Stored records:
======

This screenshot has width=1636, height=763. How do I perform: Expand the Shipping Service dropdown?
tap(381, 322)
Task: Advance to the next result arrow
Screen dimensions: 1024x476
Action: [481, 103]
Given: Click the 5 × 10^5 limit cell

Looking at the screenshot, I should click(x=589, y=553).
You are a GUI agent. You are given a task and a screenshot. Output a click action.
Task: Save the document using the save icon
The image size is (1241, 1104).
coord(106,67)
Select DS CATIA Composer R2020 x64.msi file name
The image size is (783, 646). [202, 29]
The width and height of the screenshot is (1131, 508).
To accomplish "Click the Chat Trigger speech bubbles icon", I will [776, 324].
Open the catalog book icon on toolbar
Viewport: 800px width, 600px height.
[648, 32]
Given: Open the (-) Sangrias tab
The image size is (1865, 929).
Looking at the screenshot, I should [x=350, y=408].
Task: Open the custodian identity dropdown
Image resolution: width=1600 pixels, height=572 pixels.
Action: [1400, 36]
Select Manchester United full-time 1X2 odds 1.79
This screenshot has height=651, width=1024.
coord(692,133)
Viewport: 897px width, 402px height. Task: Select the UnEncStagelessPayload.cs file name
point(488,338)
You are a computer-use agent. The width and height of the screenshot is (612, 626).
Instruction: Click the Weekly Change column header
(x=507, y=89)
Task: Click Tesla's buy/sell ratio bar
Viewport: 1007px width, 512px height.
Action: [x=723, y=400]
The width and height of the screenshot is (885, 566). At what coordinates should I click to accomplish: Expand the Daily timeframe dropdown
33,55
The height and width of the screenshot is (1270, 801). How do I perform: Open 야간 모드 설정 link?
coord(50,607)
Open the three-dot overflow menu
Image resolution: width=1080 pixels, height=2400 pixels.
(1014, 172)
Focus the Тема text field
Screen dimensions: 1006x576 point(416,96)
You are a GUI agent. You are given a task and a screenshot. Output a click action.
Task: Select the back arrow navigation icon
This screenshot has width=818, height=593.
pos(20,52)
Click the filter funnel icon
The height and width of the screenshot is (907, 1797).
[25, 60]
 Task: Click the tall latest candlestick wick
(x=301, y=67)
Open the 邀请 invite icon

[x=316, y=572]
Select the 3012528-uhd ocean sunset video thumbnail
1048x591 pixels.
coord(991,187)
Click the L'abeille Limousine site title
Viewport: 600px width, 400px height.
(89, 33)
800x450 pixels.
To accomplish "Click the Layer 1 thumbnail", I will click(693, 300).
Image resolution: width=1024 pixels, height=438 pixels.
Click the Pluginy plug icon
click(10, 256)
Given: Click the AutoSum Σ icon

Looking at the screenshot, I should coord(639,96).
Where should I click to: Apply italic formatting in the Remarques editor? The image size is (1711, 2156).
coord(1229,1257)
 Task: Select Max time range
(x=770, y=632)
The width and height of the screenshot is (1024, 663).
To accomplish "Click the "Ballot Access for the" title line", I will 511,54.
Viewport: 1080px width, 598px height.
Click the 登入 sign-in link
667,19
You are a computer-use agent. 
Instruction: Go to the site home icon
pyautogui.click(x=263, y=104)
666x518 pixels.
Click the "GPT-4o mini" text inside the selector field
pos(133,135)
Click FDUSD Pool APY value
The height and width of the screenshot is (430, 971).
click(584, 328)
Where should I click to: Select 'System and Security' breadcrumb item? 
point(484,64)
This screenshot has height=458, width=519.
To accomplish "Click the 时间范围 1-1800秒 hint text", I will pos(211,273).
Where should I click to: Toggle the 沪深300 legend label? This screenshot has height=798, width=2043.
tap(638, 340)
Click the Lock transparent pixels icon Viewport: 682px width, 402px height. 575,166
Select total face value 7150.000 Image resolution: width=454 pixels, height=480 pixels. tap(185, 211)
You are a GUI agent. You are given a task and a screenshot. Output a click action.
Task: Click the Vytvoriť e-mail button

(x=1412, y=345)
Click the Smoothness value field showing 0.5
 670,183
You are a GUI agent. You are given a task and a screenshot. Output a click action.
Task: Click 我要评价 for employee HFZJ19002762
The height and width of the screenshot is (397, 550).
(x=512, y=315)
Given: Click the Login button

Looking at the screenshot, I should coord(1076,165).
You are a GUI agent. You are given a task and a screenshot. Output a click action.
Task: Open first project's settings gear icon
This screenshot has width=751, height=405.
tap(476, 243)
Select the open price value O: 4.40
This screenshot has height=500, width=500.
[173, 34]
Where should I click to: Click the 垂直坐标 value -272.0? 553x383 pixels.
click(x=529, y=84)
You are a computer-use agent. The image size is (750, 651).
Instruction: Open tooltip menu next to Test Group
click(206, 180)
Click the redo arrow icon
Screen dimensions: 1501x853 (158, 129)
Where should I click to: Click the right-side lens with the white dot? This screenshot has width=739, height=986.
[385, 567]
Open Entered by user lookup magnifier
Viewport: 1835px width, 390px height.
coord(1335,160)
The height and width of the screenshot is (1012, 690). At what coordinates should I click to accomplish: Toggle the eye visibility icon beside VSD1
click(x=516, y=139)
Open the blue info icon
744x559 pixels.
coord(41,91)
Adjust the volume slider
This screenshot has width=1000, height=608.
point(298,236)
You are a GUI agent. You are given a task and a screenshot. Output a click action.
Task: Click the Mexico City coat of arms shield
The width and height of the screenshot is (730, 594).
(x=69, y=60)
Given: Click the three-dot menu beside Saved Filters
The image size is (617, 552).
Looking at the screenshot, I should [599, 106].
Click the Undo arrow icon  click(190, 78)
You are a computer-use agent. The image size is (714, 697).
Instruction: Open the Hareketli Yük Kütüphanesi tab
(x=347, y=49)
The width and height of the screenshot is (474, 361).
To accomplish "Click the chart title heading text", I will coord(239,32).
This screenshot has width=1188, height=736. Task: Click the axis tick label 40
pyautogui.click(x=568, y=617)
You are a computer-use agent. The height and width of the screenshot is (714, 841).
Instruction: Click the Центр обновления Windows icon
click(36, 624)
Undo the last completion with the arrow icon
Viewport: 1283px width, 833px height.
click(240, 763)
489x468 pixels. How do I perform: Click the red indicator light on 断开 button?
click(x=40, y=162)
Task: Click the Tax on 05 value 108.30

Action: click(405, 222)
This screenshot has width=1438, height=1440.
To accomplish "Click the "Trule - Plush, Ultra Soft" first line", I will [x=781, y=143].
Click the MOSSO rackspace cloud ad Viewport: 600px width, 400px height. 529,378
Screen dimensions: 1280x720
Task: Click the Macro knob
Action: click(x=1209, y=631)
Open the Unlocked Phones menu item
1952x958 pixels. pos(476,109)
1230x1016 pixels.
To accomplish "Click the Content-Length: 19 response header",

======

Reproduce the entries exactly as they appear.

This screenshot has width=1636, height=763. How do I perform: Expand the Shipping Service dropdown?
tap(381, 322)
Task: Advance to the next result arrow
Screen dimensions: 1024x476
Action: [481, 103]
Given: Click the 5 × 10^5 limit cell

Looking at the screenshot, I should click(x=589, y=553).
You are a GUI agent. You are given a task and a screenshot. Output a click action.
Task: Save the document using the save icon
The image size is (1241, 1104).
coord(106,67)
Select DS CATIA Composer R2020 x64.msi file name
The image size is (783, 646). [202, 29]
The width and height of the screenshot is (1131, 508).
To accomplish "Click the Chat Trigger speech bubbles icon", I will [776, 324].
Open the catalog book icon on toolbar
Viewport: 800px width, 600px height.
[648, 32]
Given: Open the (-) Sangrias tab
The image size is (1865, 929).
Looking at the screenshot, I should [x=350, y=408].
Task: Open the custodian identity dropdown
Image resolution: width=1600 pixels, height=572 pixels.
Action: [1400, 36]
Select Manchester United full-time 1X2 odds 1.79
This screenshot has height=651, width=1024.
coord(692,133)
Viewport: 897px width, 402px height. Task: Select the UnEncStagelessPayload.cs file name
point(488,338)
You are a computer-use agent. The width and height of the screenshot is (612, 626).
Instruction: Click the Weekly Change column header
(x=507, y=89)
Task: Click Tesla's buy/sell ratio bar
Viewport: 1007px width, 512px height.
Action: [x=723, y=400]
The width and height of the screenshot is (885, 566). At what coordinates should I click to accomplish: Expand the Daily timeframe dropdown
33,55
The height and width of the screenshot is (1270, 801). How do I perform: Open 야간 모드 설정 link?
coord(50,607)
Open the three-dot overflow menu
Image resolution: width=1080 pixels, height=2400 pixels.
(1014, 172)
Focus the Тема text field
Screen dimensions: 1006x576 point(416,96)
You are a GUI agent. You are given a task and a screenshot. Output a click action.
Task: Select the back arrow navigation icon
This screenshot has width=818, height=593.
pos(20,52)
Click the filter funnel icon
The height and width of the screenshot is (907, 1797).
[25, 60]
 Task: Click the tall latest candlestick wick
(x=301, y=67)
Open the 邀请 invite icon

[x=316, y=572]
Select the 3012528-uhd ocean sunset video thumbnail
1048x591 pixels.
coord(991,187)
Click the L'abeille Limousine site title
Viewport: 600px width, 400px height.
(89, 33)
800x450 pixels.
To accomplish "Click the Layer 1 thumbnail", I will click(693, 300).
Image resolution: width=1024 pixels, height=438 pixels.
Click the Pluginy plug icon
click(10, 256)
Given: Click the AutoSum Σ icon

Looking at the screenshot, I should coord(639,96).
Where should I click to: Apply italic formatting in the Remarques editor? The image size is (1711, 2156).
coord(1229,1257)
 Task: Select Max time range
(x=770, y=632)
The width and height of the screenshot is (1024, 663).
To accomplish "Click the "Ballot Access for the" title line", I will 511,54.
Viewport: 1080px width, 598px height.
Click the 登入 sign-in link
667,19
You are a computer-use agent. 
Instruction: Go to the site home icon
pyautogui.click(x=263, y=104)
666x518 pixels.
Click the "GPT-4o mini" text inside the selector field
pos(133,135)
Click FDUSD Pool APY value
The height and width of the screenshot is (430, 971).
click(584, 328)
Where should I click to: Select 'System and Security' breadcrumb item? 
point(484,64)
This screenshot has height=458, width=519.
To accomplish "Click the 时间范围 1-1800秒 hint text", I will pos(211,273).
Where should I click to: Toggle the 沪深300 legend label? This screenshot has height=798, width=2043.
tap(638, 340)
Click the Lock transparent pixels icon Viewport: 682px width, 402px height. 575,166
Select total face value 7150.000 Image resolution: width=454 pixels, height=480 pixels. tap(185, 211)
You are a GUI agent. You are given a task and a screenshot. Output a click action.
Task: Click the Vytvoriť e-mail button

(x=1412, y=345)
Click the Smoothness value field showing 0.5
 670,183
You are a GUI agent. You are given a task and a screenshot. Output a click action.
Task: Click 我要评价 for employee HFZJ19002762
The height and width of the screenshot is (397, 550).
(x=512, y=315)
Given: Click the Login button

Looking at the screenshot, I should coord(1076,165).
You are a GUI agent. You are given a task and a screenshot. Output a click action.
Task: Open first project's settings gear icon
This screenshot has width=751, height=405.
tap(476, 243)
Select the open price value O: 4.40
This screenshot has height=500, width=500.
[173, 34]
Where should I click to: Click the 垂直坐标 value -272.0? 553x383 pixels.
click(x=529, y=84)
You are a computer-use agent. The image size is (750, 651).
Instruction: Open tooltip menu next to Test Group
click(206, 180)
Click the redo arrow icon
Screen dimensions: 1501x853 (158, 129)
Where should I click to: Click the right-side lens with the white dot? This screenshot has width=739, height=986.
[385, 567]
Open Entered by user lookup magnifier
Viewport: 1835px width, 390px height.
coord(1335,160)
The height and width of the screenshot is (1012, 690). At what coordinates should I click to accomplish: Toggle the eye visibility icon beside VSD1
click(x=516, y=139)
Open the blue info icon
744x559 pixels.
coord(41,91)
Adjust the volume slider
This screenshot has width=1000, height=608.
point(298,236)
You are a GUI agent. You are given a task and a screenshot. Output a click action.
Task: Click the Mexico City coat of arms shield
The width and height of the screenshot is (730, 594).
(x=69, y=60)
Given: Click the three-dot menu beside Saved Filters
The image size is (617, 552).
Looking at the screenshot, I should [599, 106].
Click the Undo arrow icon  click(190, 78)
You are a computer-use agent. The image size is (714, 697).
Instruction: Open the Hareketli Yük Kütüphanesi tab
(x=347, y=49)
The width and height of the screenshot is (474, 361).
To accomplish "Click the chart title heading text", I will coord(239,32).
This screenshot has width=1188, height=736. Task: Click the axis tick label 40
pyautogui.click(x=568, y=617)
You are a computer-use agent. The height and width of the screenshot is (714, 841).
Instruction: Click the Центр обновления Windows icon
click(36, 624)
Undo the last completion with the arrow icon
Viewport: 1283px width, 833px height.
click(240, 763)
489x468 pixels. How do I perform: Click the red indicator light on 断开 button?
click(x=40, y=162)
Task: Click the Tax on 05 value 108.30

Action: click(405, 222)
This screenshot has width=1438, height=1440.
To accomplish "Click the "Trule - Plush, Ultra Soft" first line", I will [x=781, y=143].
Click the MOSSO rackspace cloud ad Viewport: 600px width, 400px height. 529,378
Screen dimensions: 1280x720
Task: Click the Macro knob
Action: click(x=1209, y=631)
Open the Unlocked Phones menu item
1952x958 pixels. pos(476,109)
1230x1016 pixels.
To accomplish "Click the Content-Length: 19 response header",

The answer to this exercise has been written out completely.